**Exercise description:** Return the lines beginning at the one that contains "Where should I click to: Open the Hermannstadt" and continuing to the end of the entries, including both ends, exactly as written and nothing else.

________________________________________

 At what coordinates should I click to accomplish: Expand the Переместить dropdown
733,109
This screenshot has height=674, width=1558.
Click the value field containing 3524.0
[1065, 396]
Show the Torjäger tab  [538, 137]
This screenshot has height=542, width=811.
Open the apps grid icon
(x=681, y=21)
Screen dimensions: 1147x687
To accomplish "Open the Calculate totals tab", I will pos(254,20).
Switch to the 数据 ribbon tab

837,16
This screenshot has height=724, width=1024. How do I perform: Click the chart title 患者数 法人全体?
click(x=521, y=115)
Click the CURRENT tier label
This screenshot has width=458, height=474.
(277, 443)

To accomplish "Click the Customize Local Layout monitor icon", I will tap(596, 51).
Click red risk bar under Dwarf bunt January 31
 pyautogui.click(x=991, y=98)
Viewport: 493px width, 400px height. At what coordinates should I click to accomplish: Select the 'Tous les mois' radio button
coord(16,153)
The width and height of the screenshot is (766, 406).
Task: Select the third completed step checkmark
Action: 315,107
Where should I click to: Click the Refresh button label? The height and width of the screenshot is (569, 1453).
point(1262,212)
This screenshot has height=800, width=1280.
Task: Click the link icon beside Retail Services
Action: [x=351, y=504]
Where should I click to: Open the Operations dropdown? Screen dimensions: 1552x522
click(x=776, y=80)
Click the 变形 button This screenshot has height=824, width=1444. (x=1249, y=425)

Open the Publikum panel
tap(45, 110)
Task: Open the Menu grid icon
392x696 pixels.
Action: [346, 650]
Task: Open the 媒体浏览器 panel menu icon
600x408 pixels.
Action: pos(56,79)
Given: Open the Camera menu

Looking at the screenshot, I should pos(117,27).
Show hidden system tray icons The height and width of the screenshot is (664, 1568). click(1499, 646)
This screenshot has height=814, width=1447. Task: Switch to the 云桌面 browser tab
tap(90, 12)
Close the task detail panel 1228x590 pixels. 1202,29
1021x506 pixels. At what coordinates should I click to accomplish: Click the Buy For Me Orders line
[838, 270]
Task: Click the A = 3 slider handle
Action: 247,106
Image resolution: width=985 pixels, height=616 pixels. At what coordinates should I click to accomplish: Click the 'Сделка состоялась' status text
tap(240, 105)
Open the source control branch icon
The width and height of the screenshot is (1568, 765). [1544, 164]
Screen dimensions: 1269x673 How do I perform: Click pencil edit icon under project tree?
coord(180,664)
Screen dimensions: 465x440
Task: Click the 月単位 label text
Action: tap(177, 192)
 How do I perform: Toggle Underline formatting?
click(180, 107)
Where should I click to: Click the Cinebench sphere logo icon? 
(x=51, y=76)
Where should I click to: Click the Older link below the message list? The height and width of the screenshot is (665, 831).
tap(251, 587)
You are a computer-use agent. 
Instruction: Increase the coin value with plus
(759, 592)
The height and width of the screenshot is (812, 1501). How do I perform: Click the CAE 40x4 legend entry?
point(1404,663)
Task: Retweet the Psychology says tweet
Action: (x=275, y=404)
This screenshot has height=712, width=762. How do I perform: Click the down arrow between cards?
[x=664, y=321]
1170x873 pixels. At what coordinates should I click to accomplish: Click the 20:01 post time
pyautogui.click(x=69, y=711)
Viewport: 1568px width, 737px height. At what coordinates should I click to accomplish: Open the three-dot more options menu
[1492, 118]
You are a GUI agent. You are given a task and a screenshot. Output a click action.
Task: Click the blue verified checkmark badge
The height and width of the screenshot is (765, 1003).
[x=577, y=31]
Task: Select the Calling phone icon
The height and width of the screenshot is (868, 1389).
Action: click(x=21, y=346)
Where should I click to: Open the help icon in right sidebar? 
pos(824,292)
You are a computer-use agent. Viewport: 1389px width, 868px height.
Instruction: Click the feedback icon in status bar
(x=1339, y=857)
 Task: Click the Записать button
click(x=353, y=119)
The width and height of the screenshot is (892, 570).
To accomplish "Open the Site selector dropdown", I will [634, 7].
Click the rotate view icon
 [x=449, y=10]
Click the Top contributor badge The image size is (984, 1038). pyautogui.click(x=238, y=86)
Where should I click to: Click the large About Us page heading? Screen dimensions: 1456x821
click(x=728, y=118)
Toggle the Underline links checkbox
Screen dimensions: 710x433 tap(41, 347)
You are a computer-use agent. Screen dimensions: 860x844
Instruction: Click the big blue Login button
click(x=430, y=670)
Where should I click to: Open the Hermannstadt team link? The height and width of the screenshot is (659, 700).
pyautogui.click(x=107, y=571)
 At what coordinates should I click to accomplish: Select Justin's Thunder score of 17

________________________________________

**Output below:**
Where should I click to: Open the Hermannstadt team link? The height and width of the screenshot is (659, 700).
pyautogui.click(x=107, y=571)
 At what coordinates should I click to accomplish: Select Justin's Thunder score of 17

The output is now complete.